■ **Exercise instructions**: After locating the line that contains "Instruction: Click the @alexiarosast handle" in the data below, set down exactly that line and each one after it through the line that contains "Click the Optimize", and nothing more.
Available records Block Start
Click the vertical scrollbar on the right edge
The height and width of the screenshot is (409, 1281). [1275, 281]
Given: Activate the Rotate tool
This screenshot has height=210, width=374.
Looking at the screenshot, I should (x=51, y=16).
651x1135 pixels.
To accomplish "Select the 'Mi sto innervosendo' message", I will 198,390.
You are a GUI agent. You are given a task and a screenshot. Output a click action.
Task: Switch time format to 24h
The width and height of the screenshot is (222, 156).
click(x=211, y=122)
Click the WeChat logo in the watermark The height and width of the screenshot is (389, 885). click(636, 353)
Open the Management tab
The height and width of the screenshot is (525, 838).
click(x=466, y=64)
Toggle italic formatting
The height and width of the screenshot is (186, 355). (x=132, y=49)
Available records Block End
Available records Block Start
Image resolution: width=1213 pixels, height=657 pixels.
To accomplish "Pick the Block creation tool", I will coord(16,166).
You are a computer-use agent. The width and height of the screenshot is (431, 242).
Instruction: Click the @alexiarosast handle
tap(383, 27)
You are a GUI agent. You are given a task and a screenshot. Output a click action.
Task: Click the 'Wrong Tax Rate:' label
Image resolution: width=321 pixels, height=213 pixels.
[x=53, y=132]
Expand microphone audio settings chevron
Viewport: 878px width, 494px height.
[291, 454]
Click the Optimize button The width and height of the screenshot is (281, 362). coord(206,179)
Available records Block End
■ **Your solution**:
Instruction: Click the @alexiarosast handle
tap(383, 27)
You are a GUI agent. You are given a task and a screenshot. Output a click action.
Task: Click the 'Wrong Tax Rate:' label
Image resolution: width=321 pixels, height=213 pixels.
[x=53, y=132]
Expand microphone audio settings chevron
Viewport: 878px width, 494px height.
[291, 454]
Click the Optimize button The width and height of the screenshot is (281, 362). coord(206,179)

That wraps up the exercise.